**EXERCISE INSTRUCTIONS:**
All lines from the one bearing "Given: Click the speaker volume icon" through the end of the data below must be printed exactly as they stand, with pictures removed.

Collected data entries:
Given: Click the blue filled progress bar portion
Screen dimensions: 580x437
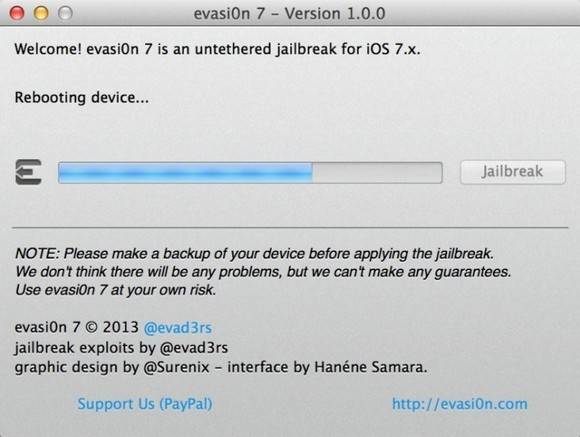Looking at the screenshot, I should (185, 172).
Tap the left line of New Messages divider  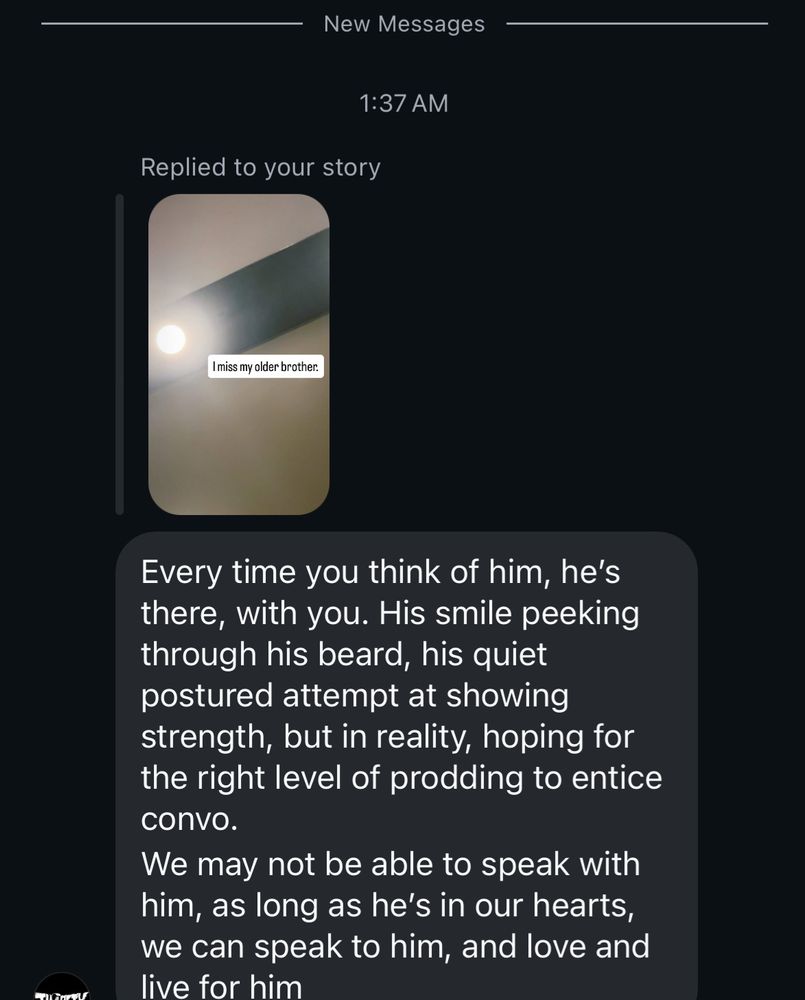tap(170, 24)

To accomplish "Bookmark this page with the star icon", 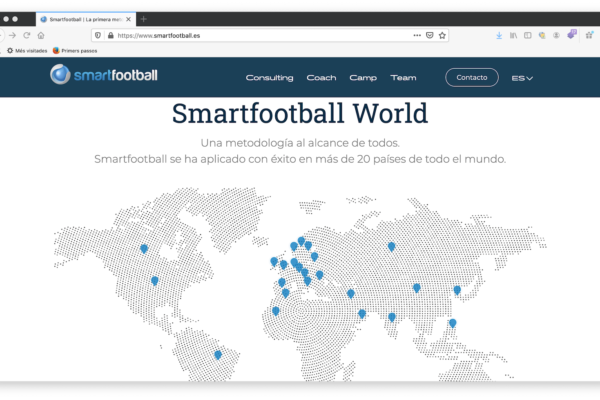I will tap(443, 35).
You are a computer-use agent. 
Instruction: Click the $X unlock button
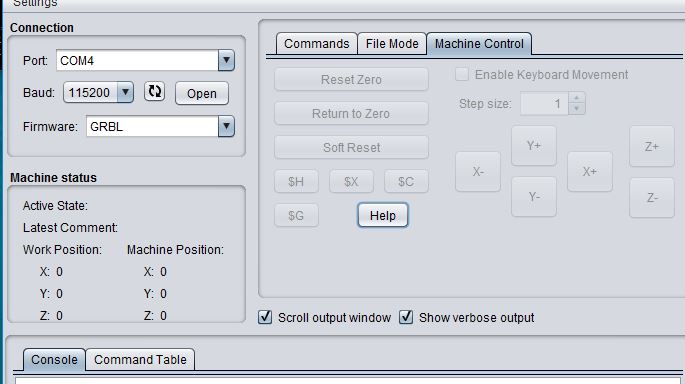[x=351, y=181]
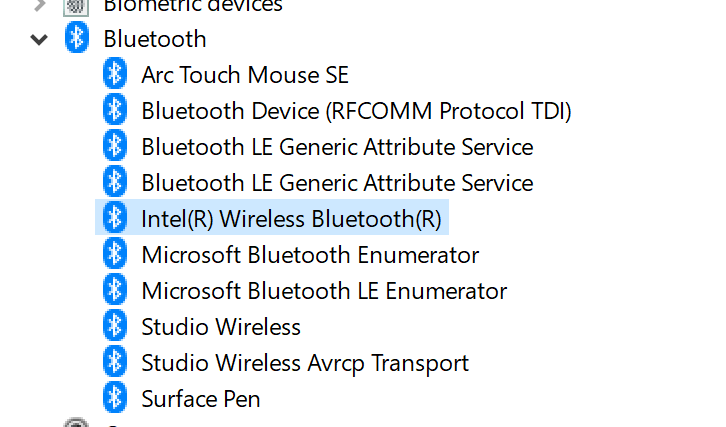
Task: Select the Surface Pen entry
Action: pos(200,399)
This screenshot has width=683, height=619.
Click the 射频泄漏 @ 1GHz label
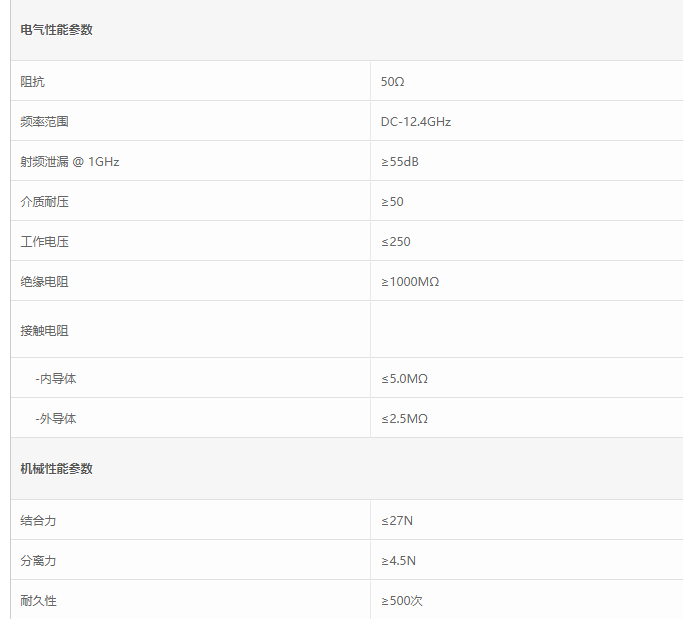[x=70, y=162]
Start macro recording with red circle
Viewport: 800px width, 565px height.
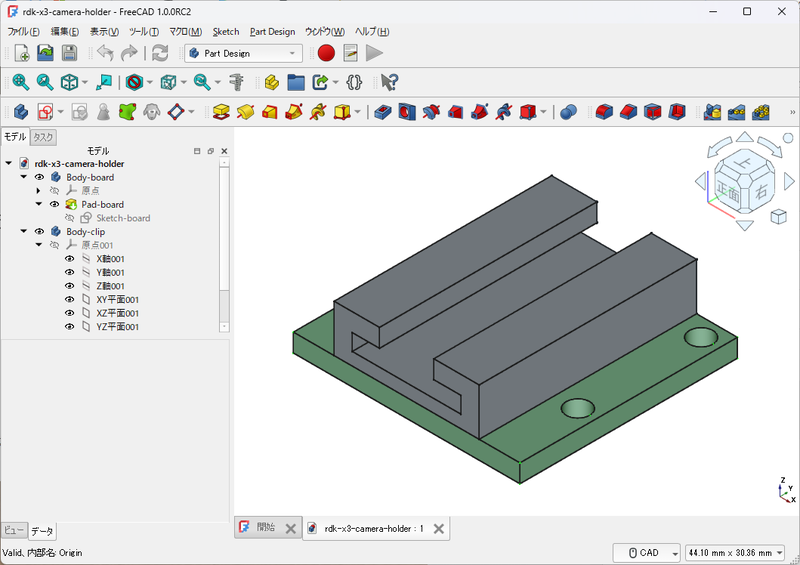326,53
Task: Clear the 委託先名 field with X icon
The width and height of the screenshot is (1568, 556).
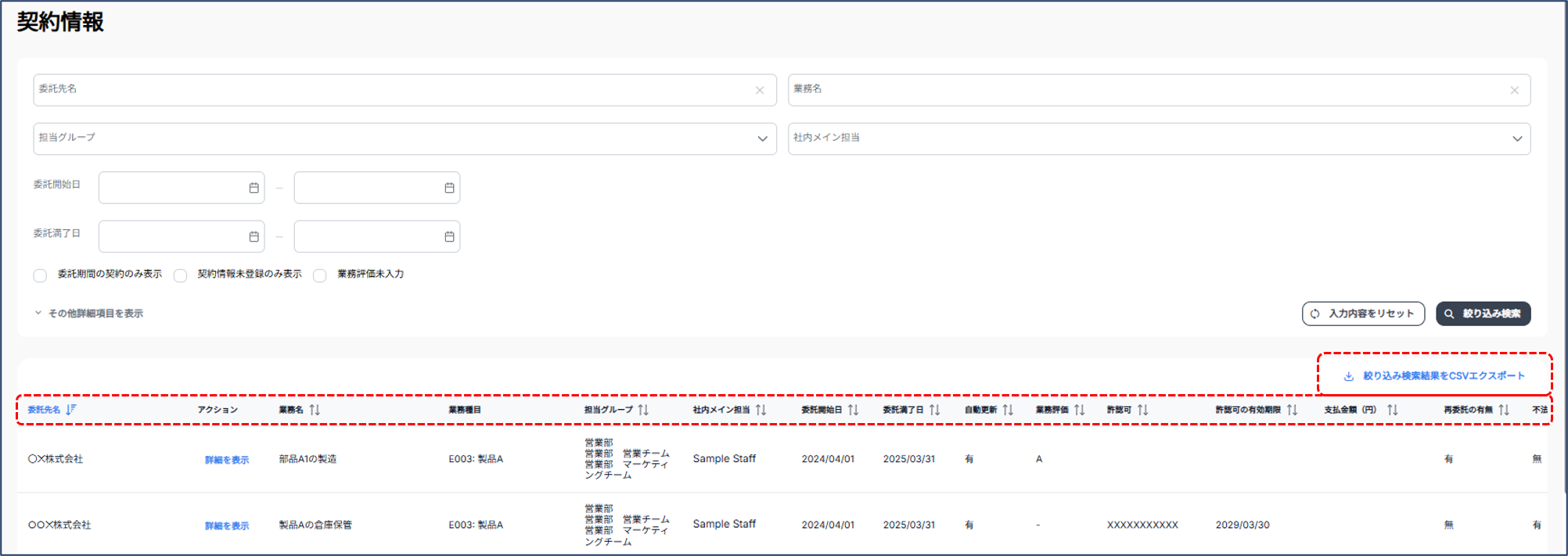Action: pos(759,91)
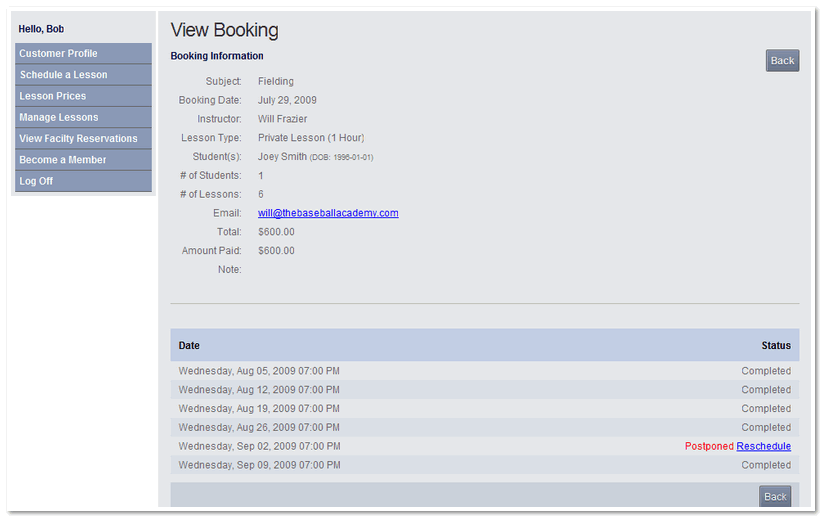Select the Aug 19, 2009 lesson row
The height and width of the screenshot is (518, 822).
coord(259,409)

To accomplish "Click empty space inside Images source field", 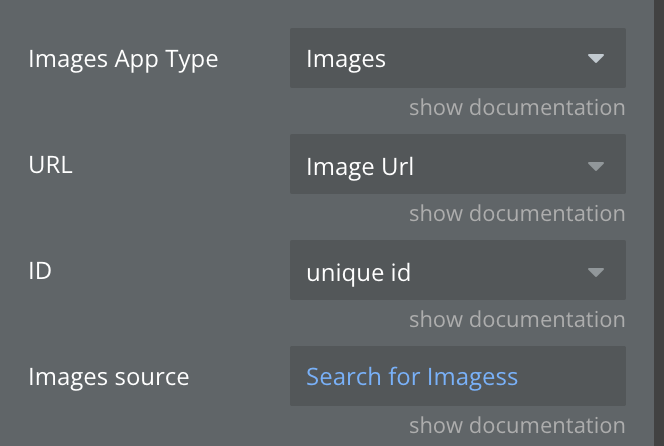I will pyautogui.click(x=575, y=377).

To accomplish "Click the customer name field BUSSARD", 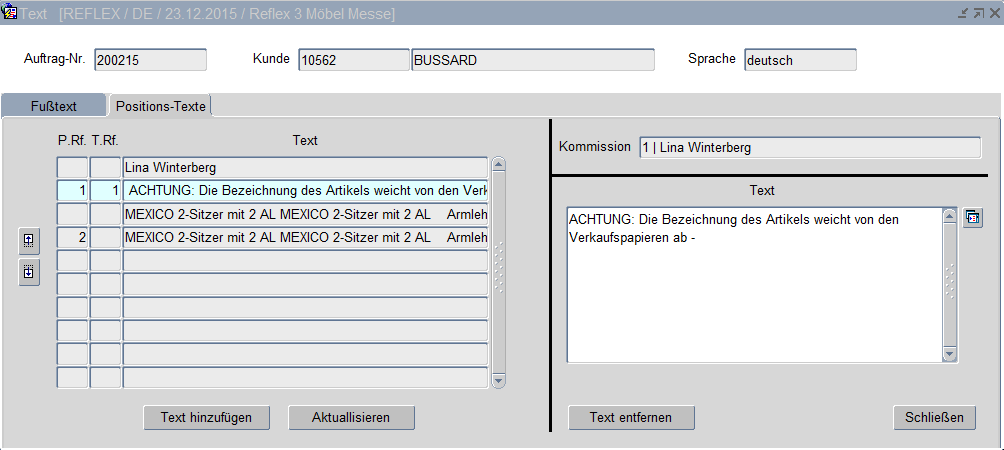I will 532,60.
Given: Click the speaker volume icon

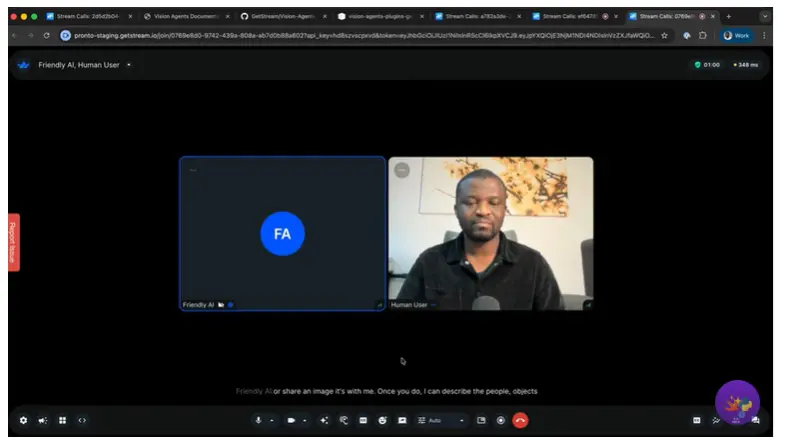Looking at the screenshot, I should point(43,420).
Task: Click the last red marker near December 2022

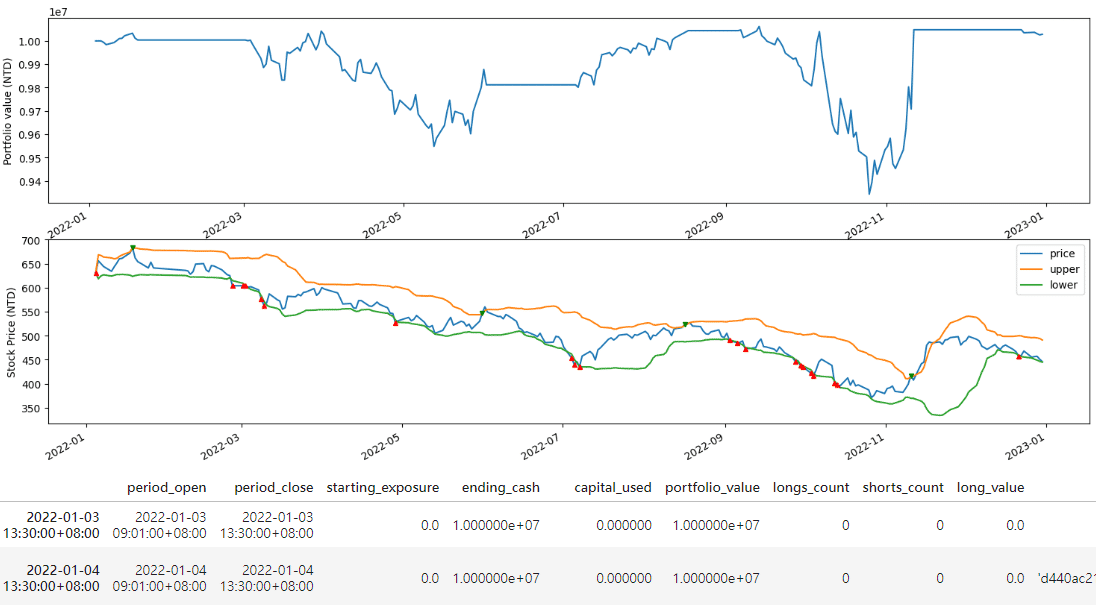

**TASK OUTPUT:**
Given: Click the speaker volume icon

Looking at the screenshot, I should point(43,420).
Task: Click the last red marker near December 2022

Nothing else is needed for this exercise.